Chatter is good to create a comfortable atmosphere for the team and gives her a leverage to deal with people being a project coordinator. Just let her do the job her way! You should have a problem only if your work isn't getting done.
This is a good problem to have as it seems like she simply needs coaching. I would find some sort of educational tool for her to read or attend as well as learn how to educate and motivate her myself.
I’m going to side with the OP and say it must be to an extreme level.
Perhaps she is trying to develop her relationship with the teams and is just kind. Keep guiding her as to what specifically your culture is and how to navigate it for her success. Transparency works.

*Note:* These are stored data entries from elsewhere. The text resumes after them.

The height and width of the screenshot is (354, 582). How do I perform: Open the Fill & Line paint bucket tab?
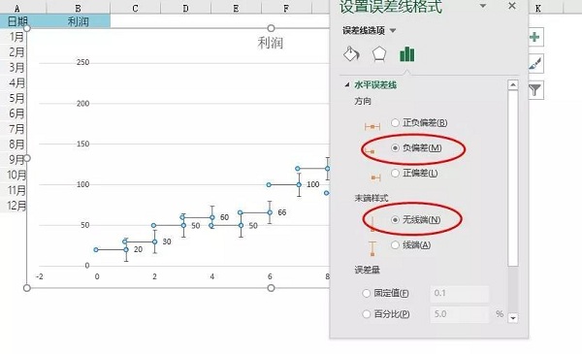[351, 54]
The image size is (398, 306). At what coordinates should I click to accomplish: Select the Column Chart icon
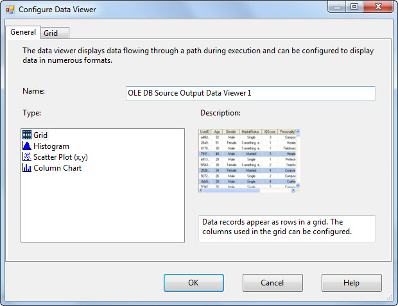coord(27,167)
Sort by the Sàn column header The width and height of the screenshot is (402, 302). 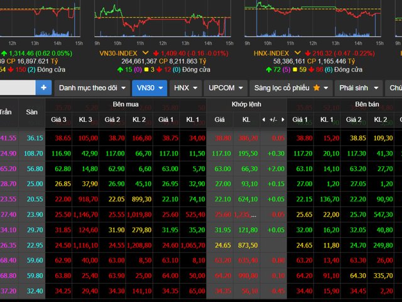[x=31, y=112]
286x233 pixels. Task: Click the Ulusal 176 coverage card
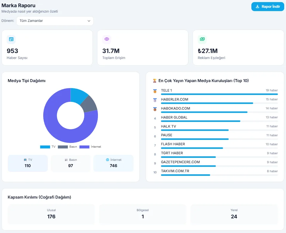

I understand what you mean with the chatter. My suggestion is give her examples of when she does it so she can learn the difference between the over the top and “normal”
Mentor
What issues is it causing OP?
Is she from a different country or is she used to working with teams of a different country before?
I used to work in Asian teams and recently moved to the UK and noticed that the Brits loved small talk, so as an introvert I'm having to put conscious effort to small talk. May be she is facing similar cultural challenges?
Great question - she and I are both American and the teams we work with are from Europe, Middle East, South Africa and New Zealand. I actually think the Brits get the most annoyed because they are the busiest team and she manages the bulk of their calls.
I share the sentiment of the other comments. Chatter and small talk creates empathy and builds rapport with your coworkers. We’re humans with lives outside of work. Why not have a little fun for 5 min tired before starting the work part?
It sounds like you might be better suited for an individual contributor (IC) role instead of managing people. There’s no reason to address this as a negative in 1:1 or imply she’s distracting others. Really, she has a much needed skill for leadership. Hopefully, she sees much success in her career!
What was her response when addressing this 1:1?
I would try this - the meeting (not chatter) starts at x time (say 2 pm). If she wants to have small talk prior to the start time…so be it but at 2 pm - we focus on the meeting & what needs discussed. I always try to log on or get to meetings a few minutes before it starts & generally have some small talk but when the clock hits the start time - meeting begins. Not sure if that will help but will keep her on task & not wasting others time during the actually meeting timeframe.
I spend no extra times on meetings, I’m laser focused.